Tâches à réaliser —
**A)** Recopiez le passage de l'éditorial sur la classe politique bruxelloise qui va de « L’édito de Fabrice » à « retrouver par terre. ».
**B)** Dans l'éditorial sur la classe politique bruxelloise, quel nom l'auteur donne-t-il au cheval bruxellois ?
**C)** Poursuivez l'éditorial sur la classe politique bruxelloise à partir de sa dernière phrase.

Texte de la page —
+ + + + +
L’édito de Fabrice Grosfilley : refus d’obstacle
Je ne sais pas si vous avez déjà regardé un concours hippique. Le « refus d’obstacle », c’est l’expression qu’on emploie quand un cheval se retrouve incapable de franchir la barrière qui se trouve devant lui. Le cavalier a beau éperonner, le cheval se bloque net : il est dans l’incapacité de faire ce qu’on attend de lui. Un refus d’obstacle, c’est le spectacle que nous offre depuis un an la classe politique bruxelloise. L’obstacle à franchir, tout le monde le voit, tout le monde le connaît, tout le monde, rationnellement, sait quelles sont les solutions pour le franchir. Mais notre cheval bruxellois — appelons-le Iris Sauvage — cale net. Avec, comme conséquence, la perte d’équilibre du cavalier, qui se cramponne, mais n’est pas loin de se retrouver par terre.
+ + + + +
Matériel fourni —
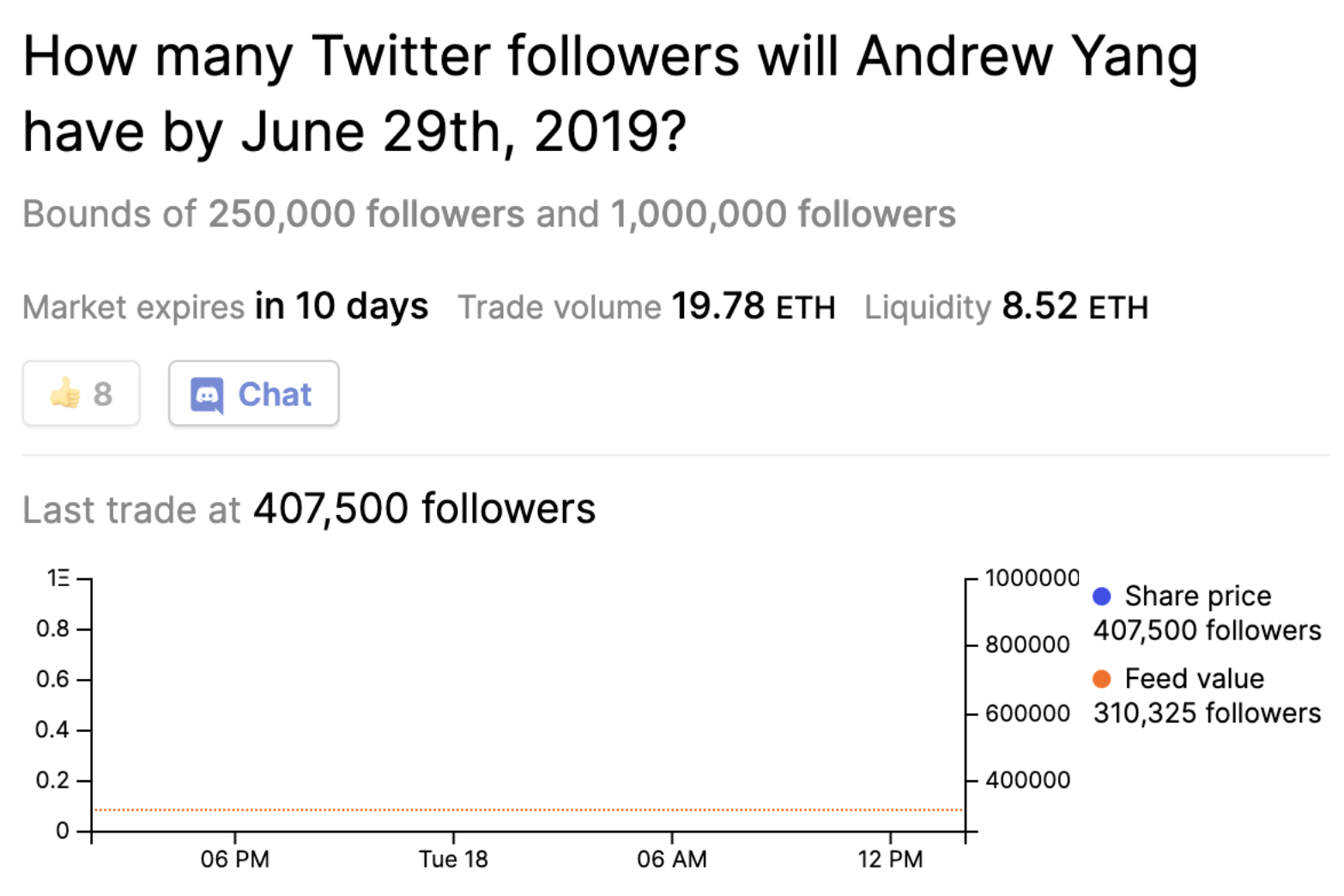
Task: Select the Share price legend label
Action: click(x=1197, y=596)
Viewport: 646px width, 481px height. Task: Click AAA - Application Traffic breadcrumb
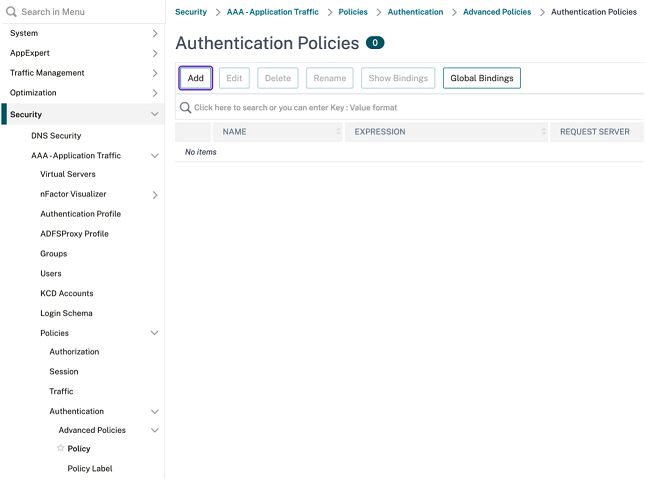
+ + + + +
Réponses aux tâches —
**A)**
L’édito de Fabrice Grosfilley : refus d’obstacle
Je ne sais pas si vous avez déjà regardé un concours hippique. Le « refus d’obstacle », c’est l’expression qu’on emploie quand un cheval se retrouve incapable de franchir la barrière qui se trouve devant lui. Le cavalier a beau éperonner, le cheval se bloque net : il est dans l’incapacité de faire ce qu’on attend de lui. Un refus d’obstacle, c’est le spectacle que nous offre depuis un an la classe politique bruxelloise. L’obstacle à franchir, tout le monde le voit, tout le monde le connaît, tout le monde, rationnellement, sait quelles sont les solutions pour le franchir. Mais notre cheval bruxellois — appelons-le Iris Sauvage — cale net. Avec, comme conséquence, la perte d’équilibre du cavalier, qui se cramponne, mais n’est pas loin de se retrouver par terre.

**B)** Iris Sauvage.

**C)**
Pour qu’Iris Sauvage puisse franchir la barre, les règles sont simples : il faut qu’il soit soutenu par un minimum de 45 députés. Et, si possible, que parmi ces 45 parlementaires, on trouve au moins 37 députés du collège francophone, associés à au moins 8 députés néerlandophones. C’est ce qu’on appelle la double majorité. Pour Iris Sauvage, la difficulté, c’est donc de trouver ces parlementaires. Plusieurs formules sont théoriquement possibles. Le problème, c’est qu’il faudrait mettre dans le même gouvernement des partis qui refusent d’être ensemble. Le PS, mais aussi Écolo et DéFI, ne veulent pas de la N-VA. L’Open VLD et le MR exigent, eux, que la N-VA soit de la partie. Le MR ne veut pas du PTB ni de Team Ahidar. Le PS pourrait accepter de travailler avec le PTB et Team Ahidar. DéFI ne veut pas d’une formule qui serait minoritaire côté néerlandophone. Un jour, Les Engagés veulent bien de Team Ahidar, le lendemain, ils n’en veulent plus. Un jour, le CD&V veut bien « dépanner », la semaine suivante, c’est moins clair. Écolo estime qu’il doit aller dans l’opposition, puis finalement considère qu’il va devoir se dévouer. Le PTB veut bien venir, mais pas pour faire des économies. Etc., etc.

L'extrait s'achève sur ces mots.